Die wegen ihrer roten Haare und ihres Klempnervaters auf dem Gymnasium drangsalierte 11-jährige Pauline (Lisa Bahati Wihstutz) überwacht mit ihrem Fernglas die Nachbarschaft in einer Plattenbausiedlung in Halle. Dabei fällt ihr auf, dass in der Wohnung zweier vietnamesischer Mädchen die Mutter nicht mehr zu sehen ist. Als gewiefte Erpresserin drängt sich Pauline in das Leben von Linh (Lynn Dortschack) und Tien (Linda Phuong Anh Dang) und bringt den beiden Schwestern viel Ärger mit wohlmeinenden Polizisten und einer Vertreterin des Jugendamtes (Lena Stolze) ein. Zugleich entwickelt sich aber auch eine Freundschaft zwischen dem krimiverliebten Eindringling und den „Mädchen allein zu Haus“, in der auch der mysteriöse unbekannte Vater (ist es Andreas Schmidt?) der Geschwister eine Rolle spielt.

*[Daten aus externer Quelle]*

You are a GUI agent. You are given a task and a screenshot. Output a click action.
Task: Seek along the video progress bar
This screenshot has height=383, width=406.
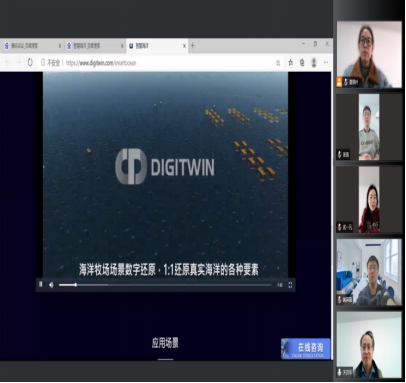point(165,285)
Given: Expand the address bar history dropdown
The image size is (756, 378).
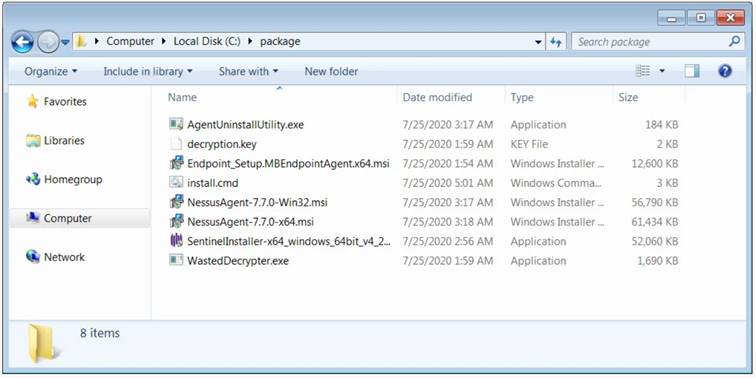Looking at the screenshot, I should point(539,42).
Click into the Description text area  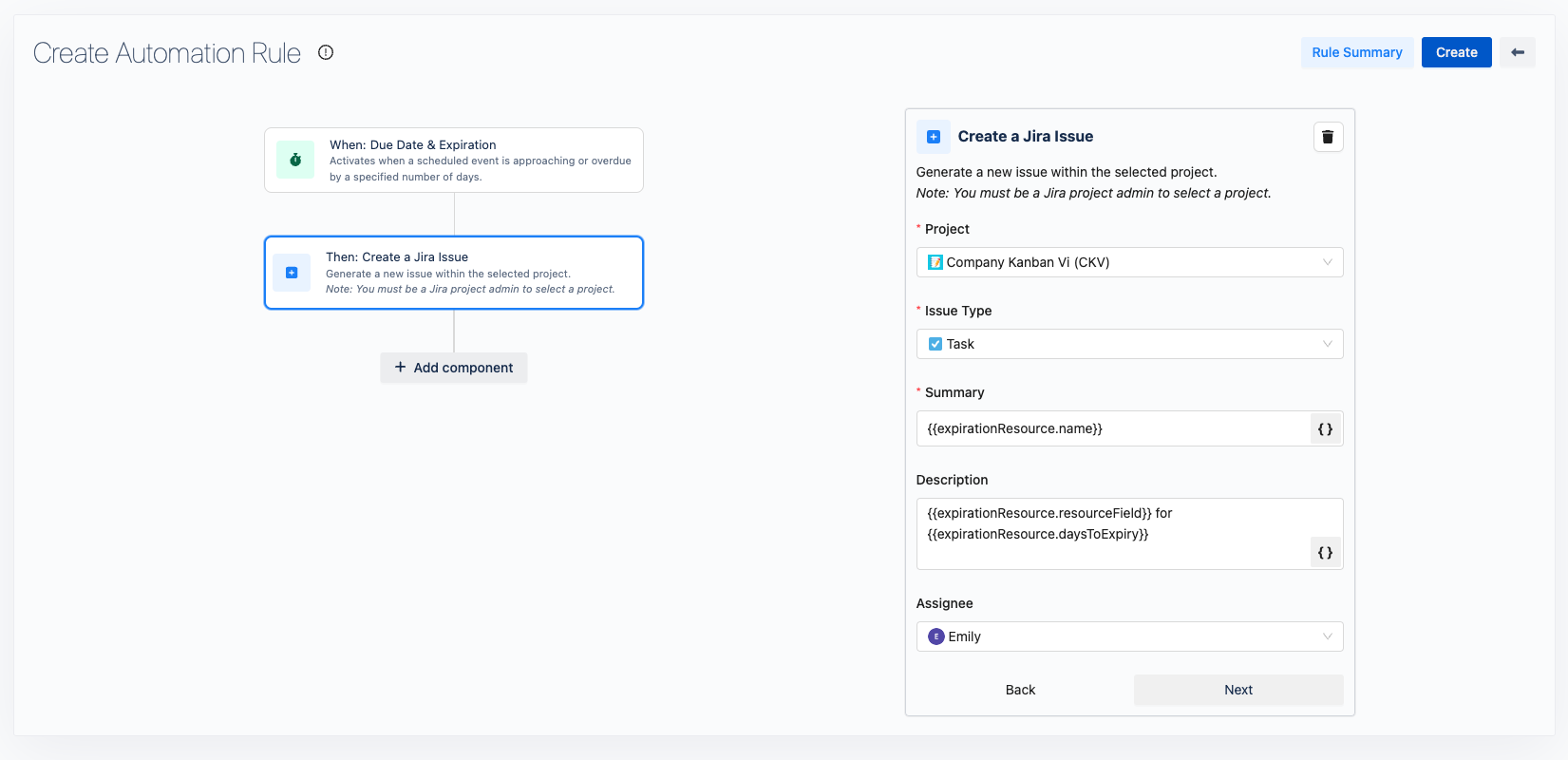coord(1111,533)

Nicht nur die kindliche Erzählperspektive, auch die bunte Farbskala und die prägnanten musikalischen Themen sind auf ein junges Zielpublikum im Grundschulalter zugeschnitten. Regisseur Norbert Lechner („Tom und Hacke“) konzentriert sich zudem nicht unbedingt auf einen zentralen Konflikt, sondern reißt seine kleinen Heldinnen durch aufeinander aufbauende, aber ganz unterschiedliche (Mini-)Probleme ins Schlamassel. Streit in der Schule, verschwundenes Geld, Ärger mit dem Jugendamt, die Suche nach dem Vater – es kommt einiges auf die Mädchen zu, und doch behält der Film eine gewisse Leichtigkeit und Unbeschwertheit (Stichwort: Glückskekse). Sehr gelungen ist auch das „vietnamesische Flair“ von „Ente gut!“ und wenn Linh und Tien vorzeitig in die Rollen einer strengen Mutter (mit 11) und eines rebellischen Teenagers (mit 8!) versetzt werden, dann ist das auch für erwachsene Zuschauer sehr amüsant.
Fazit: Emotional-bodenständige Freundschaftsgeschichte mit kleinen Krimielementen, die das Prädikat „Der besondere Kinderfilm“ (so heißt eine Förderinitiative der deutschen Filmwirtschaft) durchaus verdient.